Il entra. La maison était sombre et silencieuse, il fit un tour dans la salle à manger cathédrale comme l’avait décrit vingt ans plus tôt le prospectus de Kauffmann & Braud, il traversa le salon, la cuisine forcément américaine et enfin la suite parentale, salle de bain à droite, dressing à gauche et la chambre au fond. Le couvre-lit doré un peu passé, les housses des oreillers étaient impeccablement disposés.  Une enveloppe sur l’oreiller, à la place habituelle de sa femme. Il n’avait pas trop de mal à en deviner le contenu. Retour à la cuisine, un verre de whisky rempli à ras bord, un morceau de poulet froid et la télé. Il atterrit un peu par hasard sur un match de football américain. Axel éteignit le son, alluma la chaîne pour écouter le best of de Goran Bregovic et poussa un soupir apaisé. Deux heures et une demi-bouteille de whisky plus tard, il décida d’aller se coucher après avoir soigneusement rangé la bouteille dans le bar et mis verre, assiette et couverts dans le lave vaisselle. Il passa à la case douche avant de s’allonger dans les draps et d’ouvrir la lettre : il n’était qu’un pauvre type, incapable de fournir un standing digne d’elle, il sentait mauvais le soir en rentrant (il sourit : et sans doute souvent dès le matin lorsque son wagon était surchauffé ou qu’il était une sardine voulant vaincre un record de compression), que ses costumes étaient merdiques et toujours chiffonnés (à trois cents euros pièces, ils ne pouvaient pas être autrement), que sa fille ne le voyait jamais (vrai et sa mère l’avait montée depuis tant d’années contre lui qu’elle avait gagné, et ce n’était pas en la couchant systématiquement avant son arrivée à lui, qu’il avait pu beaucoup la connaître), qu’elle partait, qu’elle avait soigneusement ratissé les comptes et que son avocat à elle, Maître Pierre de Lacour, le contacterait pour lui fixer la date de départ de la maison qui était, elle le rappelait, sa propriété à elle et le montant de la pension. Il n’était pas surpris, il s’attendait même à un peu plus de mépris dans le propos. Il était étonné qu’elle ne lui demande pas de la remercier d’avoir partagé pendant plus de vingt-cinq ans la vie d’une déesse vivante. Quarante-six ans, retour à la case zéro. Il prit son ordi, fit opposition sur tous ses comptes, se souvint d’un livret d’épargne pour le développement durable qu’il avait oublié de rapatrier lorsqu’il avait changé de banque. Il était intact, plein de ses six mille euros, pas de quoi pavoiser mais …
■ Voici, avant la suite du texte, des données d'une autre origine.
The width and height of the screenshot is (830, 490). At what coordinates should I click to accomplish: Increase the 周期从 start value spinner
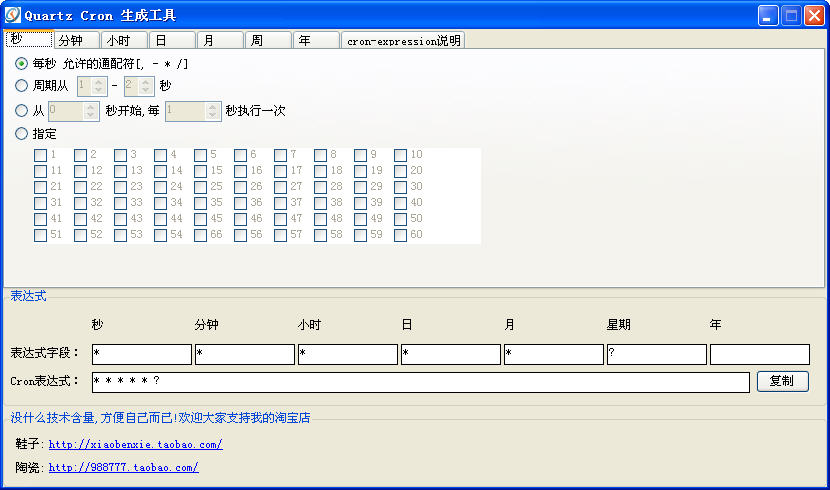pos(98,82)
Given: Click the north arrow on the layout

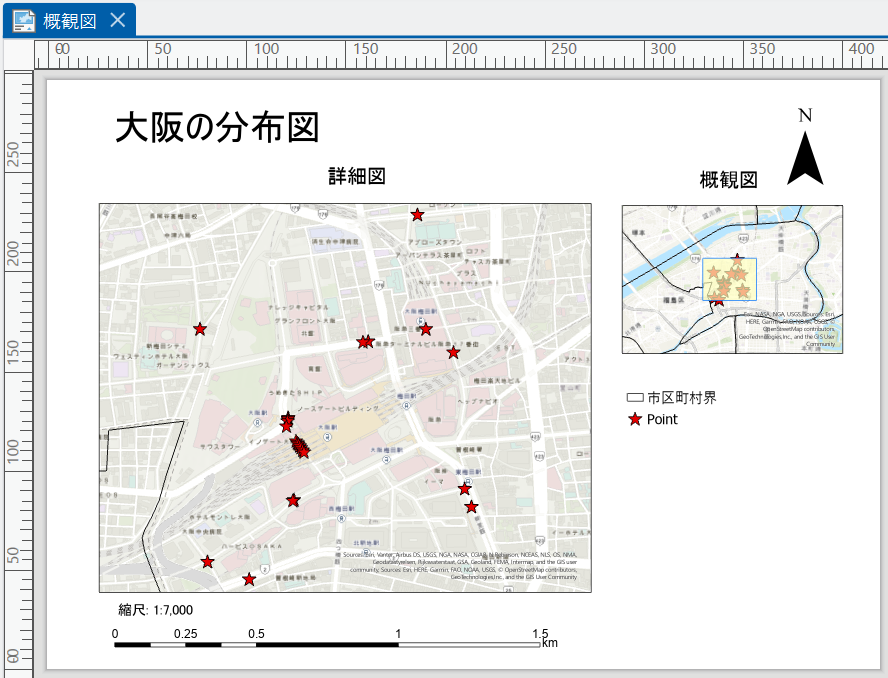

Vingt trois heures trente. Il mit le réveil à cinq heures du mat et miraculeusement s’endormit. Au réveil, il vêtit son costume gris le moins élimé, des chaussures bien cirées, une chemise blanche et une cravate noire. Regard vers la glace sur pied : pas si mal ! A six heures et demie il prit le wagon de tête du train du lumpen prolétariat, assemblage d’hommes et de femmes aux jobs subalternes, aux salaires correspondants, souvent tristes mais parfois riant au milieu de dialectes abscons, à l’autre bout du wagon, séparés par plusieurs travées  vides deux white trash étaient répandus sur des banquettes, encore trop bourrés pour être méchants. Le plus moche des deux souleva une paupière, se redressa un instant, pressa son pouce sur sa narine gauche, ferma sa bouche sale, aux dents crasseuses et jaunâtres et expulsa un gros jet vert, teinté de rouge sur la veste de vieux cuir de son vis-à-vis, observa le résultat, ferma son autre narine avec l’index, une autre expulsion, une seconde trace. Le type contemplait son œuvre, ne la trouva pas concluante, et faute de réserve nasale, cracha : trois rus gluants serpentaient sur les hardes de son compagnon, il les trouva à son goût, sortit un portable de sa poche et photographia le résultat avant de s’affaler sur la banquette et de reprendre un roupillon mérité. Axel s’était installé près des deux fauves engourdis, séparé  des brutes par le couloir. Il appuya la tête sur la vitre froide, et se laissa hypnotiser par les lumières des lampadaires des routes avoisinantes. Le bruit augmenta d’un coup, l’horizon se résuma à des murs gris ternes : le train arrivait Gare de Lyon.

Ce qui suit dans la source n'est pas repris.